**What the exercise asks**
Reproduce each of the following items word for word, without any changes.

**Data extract**
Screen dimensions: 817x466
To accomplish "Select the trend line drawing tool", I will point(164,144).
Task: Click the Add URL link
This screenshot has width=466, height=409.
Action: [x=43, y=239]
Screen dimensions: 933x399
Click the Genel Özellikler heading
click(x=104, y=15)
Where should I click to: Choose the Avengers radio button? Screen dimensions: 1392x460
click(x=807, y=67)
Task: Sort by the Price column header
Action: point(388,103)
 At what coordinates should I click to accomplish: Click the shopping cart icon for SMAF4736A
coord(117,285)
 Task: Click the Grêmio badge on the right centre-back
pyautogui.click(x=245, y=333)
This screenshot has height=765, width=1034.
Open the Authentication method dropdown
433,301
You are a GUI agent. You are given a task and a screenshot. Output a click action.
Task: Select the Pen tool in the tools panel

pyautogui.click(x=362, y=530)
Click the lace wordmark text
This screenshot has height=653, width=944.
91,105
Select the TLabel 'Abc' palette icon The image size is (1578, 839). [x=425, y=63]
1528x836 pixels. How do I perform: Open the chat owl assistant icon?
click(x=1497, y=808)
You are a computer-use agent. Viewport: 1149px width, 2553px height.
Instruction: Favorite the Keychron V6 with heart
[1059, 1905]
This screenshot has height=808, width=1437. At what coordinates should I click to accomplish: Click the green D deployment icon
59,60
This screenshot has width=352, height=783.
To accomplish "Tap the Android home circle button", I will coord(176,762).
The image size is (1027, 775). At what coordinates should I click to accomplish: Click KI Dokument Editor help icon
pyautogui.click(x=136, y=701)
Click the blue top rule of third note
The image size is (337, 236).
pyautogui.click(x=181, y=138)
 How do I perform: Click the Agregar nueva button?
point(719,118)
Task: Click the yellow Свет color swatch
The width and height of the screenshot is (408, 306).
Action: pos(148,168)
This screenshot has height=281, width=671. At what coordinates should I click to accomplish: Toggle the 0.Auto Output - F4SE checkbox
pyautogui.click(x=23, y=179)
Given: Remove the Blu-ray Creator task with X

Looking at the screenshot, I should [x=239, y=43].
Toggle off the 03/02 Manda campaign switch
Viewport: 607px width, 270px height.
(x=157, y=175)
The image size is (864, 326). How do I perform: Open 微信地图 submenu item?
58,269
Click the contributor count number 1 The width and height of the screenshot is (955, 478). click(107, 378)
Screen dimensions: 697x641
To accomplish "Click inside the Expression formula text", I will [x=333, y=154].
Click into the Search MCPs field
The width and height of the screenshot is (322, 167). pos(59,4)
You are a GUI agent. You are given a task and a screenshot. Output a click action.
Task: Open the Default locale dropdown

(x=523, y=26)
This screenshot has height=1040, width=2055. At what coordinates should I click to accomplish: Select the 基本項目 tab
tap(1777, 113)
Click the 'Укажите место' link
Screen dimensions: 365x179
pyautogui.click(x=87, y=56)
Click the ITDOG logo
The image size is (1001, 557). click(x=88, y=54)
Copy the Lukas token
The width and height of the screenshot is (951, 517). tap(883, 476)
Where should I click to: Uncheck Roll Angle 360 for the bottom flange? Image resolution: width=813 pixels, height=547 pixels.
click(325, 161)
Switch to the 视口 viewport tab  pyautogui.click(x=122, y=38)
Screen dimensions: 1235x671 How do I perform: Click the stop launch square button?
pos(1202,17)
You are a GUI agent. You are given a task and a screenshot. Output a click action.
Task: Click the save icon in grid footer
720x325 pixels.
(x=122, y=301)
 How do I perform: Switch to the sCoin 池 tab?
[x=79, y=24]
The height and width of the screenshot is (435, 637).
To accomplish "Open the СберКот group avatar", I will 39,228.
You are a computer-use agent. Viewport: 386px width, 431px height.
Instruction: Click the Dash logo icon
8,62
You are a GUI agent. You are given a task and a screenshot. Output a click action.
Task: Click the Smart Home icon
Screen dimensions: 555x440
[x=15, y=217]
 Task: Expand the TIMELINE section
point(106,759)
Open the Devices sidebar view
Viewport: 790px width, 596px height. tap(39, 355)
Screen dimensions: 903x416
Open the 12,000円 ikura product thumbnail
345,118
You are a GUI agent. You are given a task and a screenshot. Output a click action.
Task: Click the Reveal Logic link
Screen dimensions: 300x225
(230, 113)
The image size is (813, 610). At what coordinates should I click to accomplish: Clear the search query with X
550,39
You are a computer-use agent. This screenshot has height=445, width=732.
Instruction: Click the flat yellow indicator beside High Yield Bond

**Reply to the exercise**
Screen dimensions: 817x466
To accomplish "Select the trend line drawing tool", I will point(164,144).
Task: Click the Add URL link
This screenshot has width=466, height=409.
Action: [x=43, y=239]
Screen dimensions: 933x399
Click the Genel Özellikler heading
click(x=104, y=15)
Where should I click to: Choose the Avengers radio button? Screen dimensions: 1392x460
click(x=807, y=67)
Task: Sort by the Price column header
Action: point(388,103)
 At what coordinates should I click to accomplish: Click the shopping cart icon for SMAF4736A
coord(117,285)
 Task: Click the Grêmio badge on the right centre-back
pyautogui.click(x=245, y=333)
This screenshot has height=765, width=1034.
Open the Authentication method dropdown
433,301
You are a GUI agent. You are given a task and a screenshot. Output a click action.
Task: Select the Pen tool in the tools panel

pyautogui.click(x=362, y=530)
Click the lace wordmark text
This screenshot has height=653, width=944.
91,105
Select the TLabel 'Abc' palette icon The image size is (1578, 839). [x=425, y=63]
1528x836 pixels. How do I perform: Open the chat owl assistant icon?
click(x=1497, y=808)
You are a computer-use agent. Viewport: 1149px width, 2553px height.
Instruction: Favorite the Keychron V6 with heart
[1059, 1905]
This screenshot has height=808, width=1437. At what coordinates should I click to accomplish: Click the green D deployment icon
59,60
This screenshot has width=352, height=783.
To accomplish "Tap the Android home circle button", I will coord(176,762).
The image size is (1027, 775). At what coordinates should I click to accomplish: Click KI Dokument Editor help icon
pyautogui.click(x=136, y=701)
Click the blue top rule of third note
The image size is (337, 236).
pyautogui.click(x=181, y=138)
 How do I perform: Click the Agregar nueva button?
point(719,118)
Task: Click the yellow Свет color swatch
The width and height of the screenshot is (408, 306).
Action: pos(148,168)
This screenshot has height=281, width=671. At what coordinates should I click to accomplish: Toggle the 0.Auto Output - F4SE checkbox
pyautogui.click(x=23, y=179)
Given: Remove the Blu-ray Creator task with X

Looking at the screenshot, I should [x=239, y=43].
Toggle off the 03/02 Manda campaign switch
Viewport: 607px width, 270px height.
(x=157, y=175)
The image size is (864, 326). How do I perform: Open 微信地图 submenu item?
58,269
Click the contributor count number 1 The width and height of the screenshot is (955, 478). click(107, 378)
Screen dimensions: 697x641
To accomplish "Click inside the Expression formula text", I will [x=333, y=154].
Click into the Search MCPs field
The width and height of the screenshot is (322, 167). pos(59,4)
You are a GUI agent. You are given a task and a screenshot. Output a click action.
Task: Open the Default locale dropdown

(x=523, y=26)
This screenshot has height=1040, width=2055. At what coordinates should I click to accomplish: Select the 基本項目 tab
tap(1777, 113)
Click the 'Укажите место' link
Screen dimensions: 365x179
pyautogui.click(x=87, y=56)
Click the ITDOG logo
The image size is (1001, 557). click(x=88, y=54)
Copy the Lukas token
The width and height of the screenshot is (951, 517). tap(883, 476)
Where should I click to: Uncheck Roll Angle 360 for the bottom flange? Image resolution: width=813 pixels, height=547 pixels.
click(325, 161)
Switch to the 视口 viewport tab  pyautogui.click(x=122, y=38)
Screen dimensions: 1235x671 How do I perform: Click the stop launch square button?
pos(1202,17)
You are a GUI agent. You are given a task and a screenshot. Output a click action.
Task: Click the save icon in grid footer
720x325 pixels.
(x=122, y=301)
 How do I perform: Switch to the sCoin 池 tab?
[x=79, y=24]
The height and width of the screenshot is (435, 637).
To accomplish "Open the СберКот group avatar", I will 39,228.
You are a computer-use agent. Viewport: 386px width, 431px height.
Instruction: Click the Dash logo icon
8,62
You are a GUI agent. You are given a task and a screenshot. Output a click action.
Task: Click the Smart Home icon
Screen dimensions: 555x440
[x=15, y=217]
 Task: Expand the TIMELINE section
point(106,759)
Open the Devices sidebar view
Viewport: 790px width, 596px height. tap(39, 355)
Screen dimensions: 903x416
Open the 12,000円 ikura product thumbnail
345,118
You are a GUI agent. You are given a task and a screenshot. Output a click action.
Task: Click the Reveal Logic link
Screen dimensions: 300x225
(230, 113)
The image size is (813, 610). At what coordinates should I click to accomplish: Clear the search query with X
550,39
You are a computer-use agent. This screenshot has height=445, width=732.
Instruction: Click the flat yellow indicator beside High Yield Bond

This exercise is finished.